Arbitration Agreement Not Binding Where Employee Resigned And Then Returned To Job Without Signing New Arbitration Agreement

CATEGORY: Private Education Matters
CLIENT TYPE: Private Education
DATE: Apr 25, 2024

Jasmine Vazquez began working for SaniSure through a staffing agency in July 2019.  She was hired directly by the company as an at-will employee that November.  As part of her hiring, she was given an arbitration agreement.  Subject to limited exceptions, she agreed that any claim she had against the company would be determined exclusively by binding arbitration.  Changes to these agreements, if any, could only be made in writing.

Vazquez resigned from her position in May 2021.  Four months later, she negotiated a new employment offer and returned to work for the company.  During negotiations, the parties did not discuss the arbitration agreements.  Vazquez’s second stint of employment with the company ended in July 2022.

In October 2022, Vazquez filed a class action complaint under the Private Attorneys General Act alleging that SaniSure failed to provide accurate wage statements during her second stint of employment.  The following month, SaniSure submitted a “cure letter” to Vazquez and the Labor and Workforce Development Agency (LWDA) indicating that they corrected their wage statements to comply with the Labor Code.  SaniSure also requested that Vazquez submit her claims to binding arbitration.

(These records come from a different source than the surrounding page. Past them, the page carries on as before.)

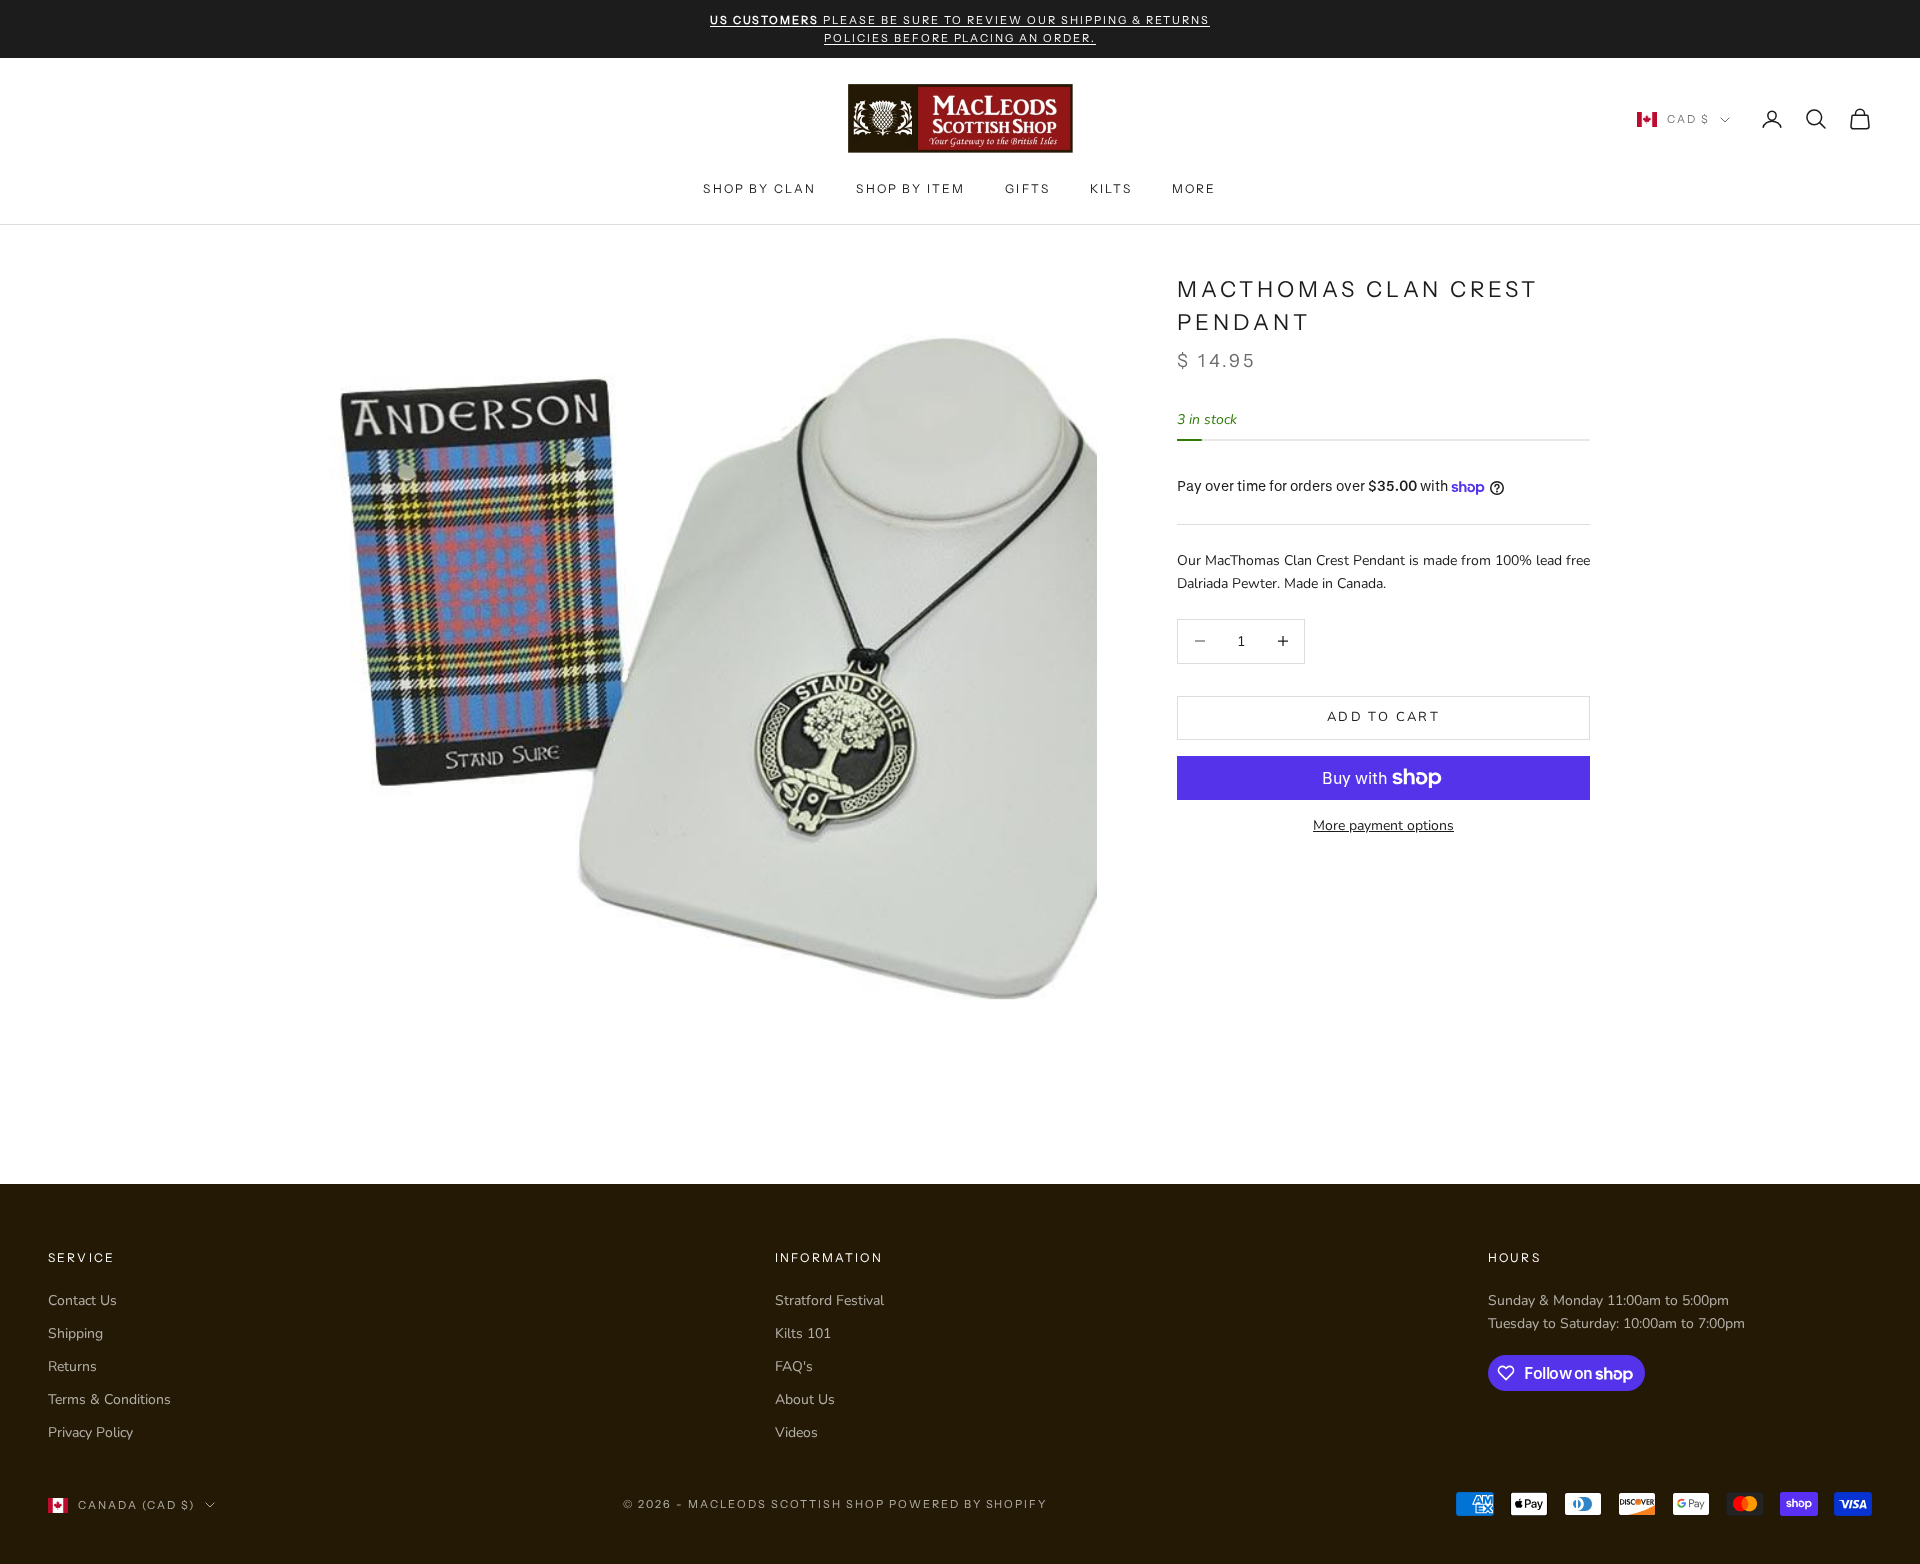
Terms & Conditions (109, 1399)
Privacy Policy (90, 1432)
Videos (796, 1432)
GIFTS (1027, 188)
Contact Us (82, 1300)
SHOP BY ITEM (910, 188)
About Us (805, 1399)
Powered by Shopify (968, 1504)
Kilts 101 (803, 1333)
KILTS (1111, 188)
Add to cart (1383, 717)
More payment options (1383, 825)
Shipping (75, 1333)
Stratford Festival (829, 1300)
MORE (1194, 188)
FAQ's (794, 1366)
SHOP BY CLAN (759, 188)
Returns (72, 1366)
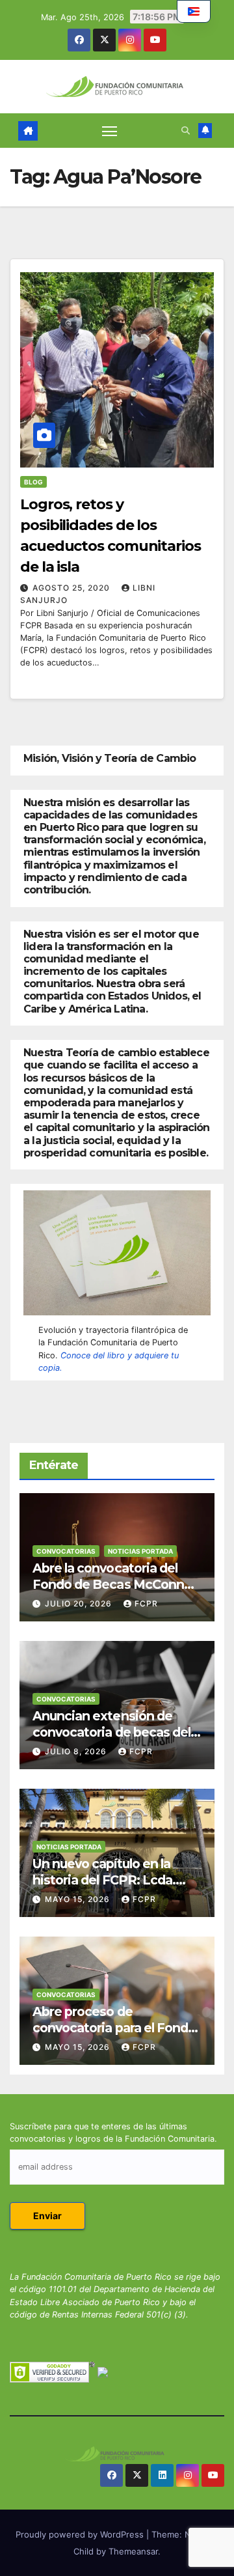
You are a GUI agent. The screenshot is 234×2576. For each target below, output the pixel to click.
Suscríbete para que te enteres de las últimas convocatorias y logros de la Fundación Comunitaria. (113, 2132)
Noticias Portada (140, 1551)
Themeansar (133, 2551)
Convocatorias (66, 1551)
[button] (185, 130)
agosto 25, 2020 (72, 588)
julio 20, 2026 (79, 1603)
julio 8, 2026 (77, 1751)
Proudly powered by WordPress (81, 2534)
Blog (33, 482)
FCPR (146, 1603)
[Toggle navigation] (110, 131)
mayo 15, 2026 (78, 1899)
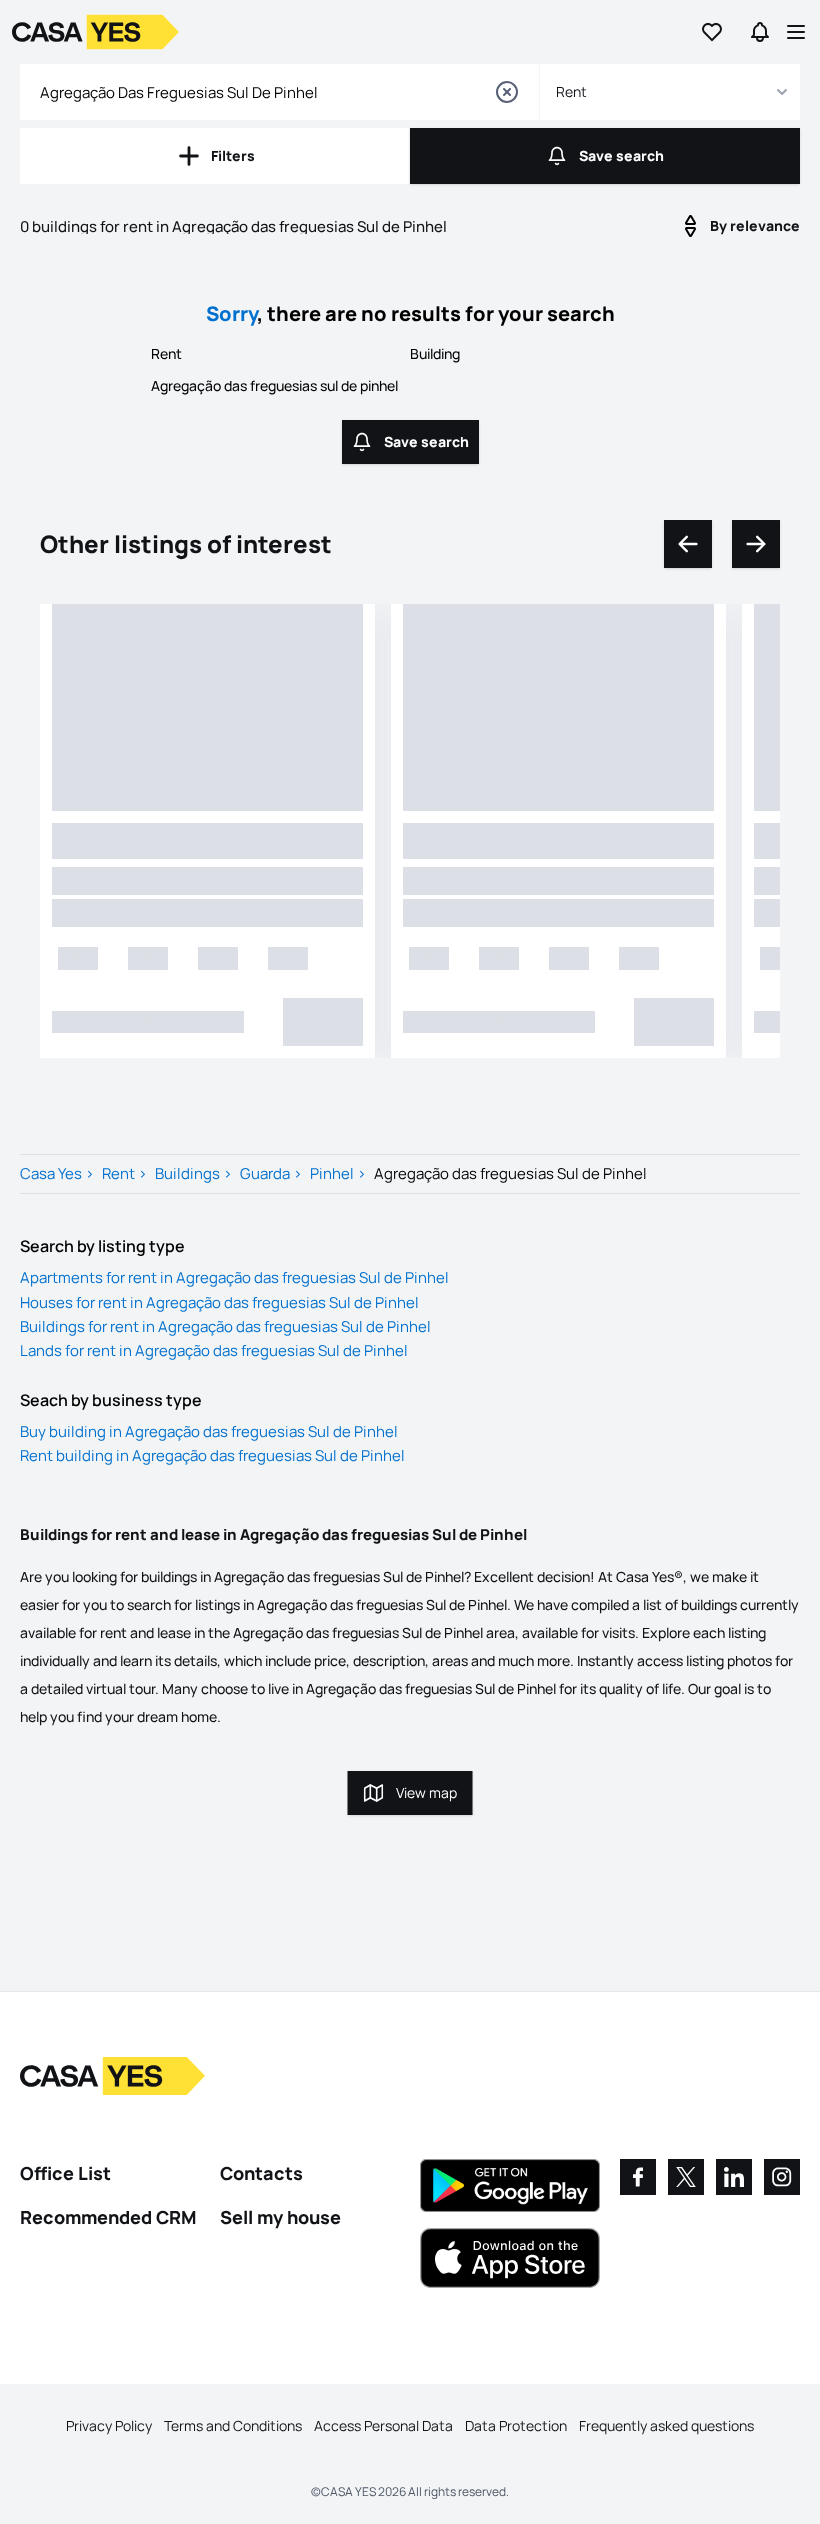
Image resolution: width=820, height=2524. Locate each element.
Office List (65, 2173)
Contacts (261, 2173)
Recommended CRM (108, 2217)
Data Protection (516, 2425)
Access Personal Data (383, 2425)
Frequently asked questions (666, 2425)
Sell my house (280, 2217)
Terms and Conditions (233, 2425)
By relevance (755, 225)
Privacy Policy (109, 2425)
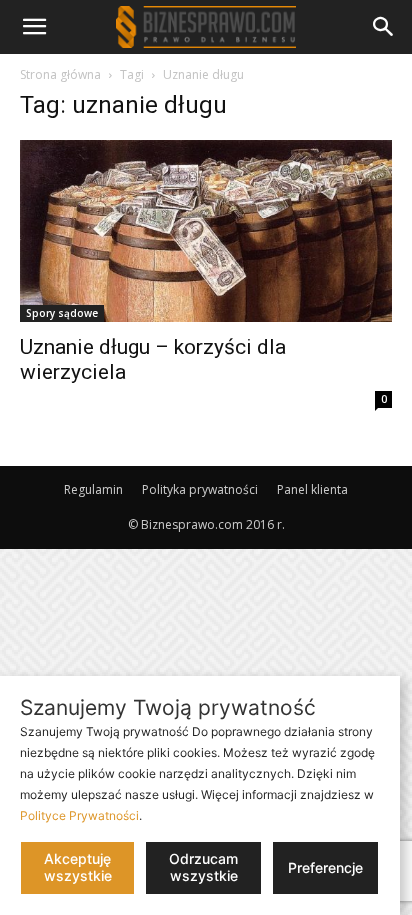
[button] (34, 27)
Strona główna (60, 74)
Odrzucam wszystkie (203, 867)
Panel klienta (312, 489)
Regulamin (93, 489)
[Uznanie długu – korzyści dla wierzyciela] (206, 231)
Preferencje (325, 867)
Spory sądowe (62, 313)
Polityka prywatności (200, 489)
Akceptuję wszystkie (78, 867)
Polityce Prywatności (79, 815)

LWDA concluded that the violations had not been cured.  SaniSure moved to compel arbitration.  The trial court denied the motion, stating that the complaint arose out of Vazquez’s second stint of employment.  SaniSure failed to show that Vazquez agreed to arbitrate claims arising from that second stint, nor did the company show existence of an implied agreement to submit claims to arbitration during the second stint.  SaniSure appealed.

The Court of Appeals stated that the party seeking to compel arbitration bears the burden of proving that an agreement to arbitrate exists.  Here, the Court of Appeals found that Vazquez revoked the arbitration agreement when she resigned in May 2021.  Vazquez did not sign a second agreement when she returned to SaniSure and SaniSure failed to show that the parties agreed that the agreements Vazquez signed during the first stint would apply to her second stint.  Vazquez testified that she never agreed that the agreements she signed during her first stint of employment would govern her second.  She also said that SaniSure never told her that getting rehired was contingent upon agreeing to arbitration.  The documents Vazquez signed upon rehire did not mention arbitration.

The Court of Appeals upheld the trial court’s ruling.

Note: Schools should be aware that once this employee resigned, the prior arbitration agreement was no longer in effect.  Schools that do have arbitration agreements should make sure to ask rehired employees to sign them again.

Vazquez v. Sanisure, Inc. (Apr. 3, 2024) ___Cal.App.5th___ [2024 Cal. App. LEXIS 226].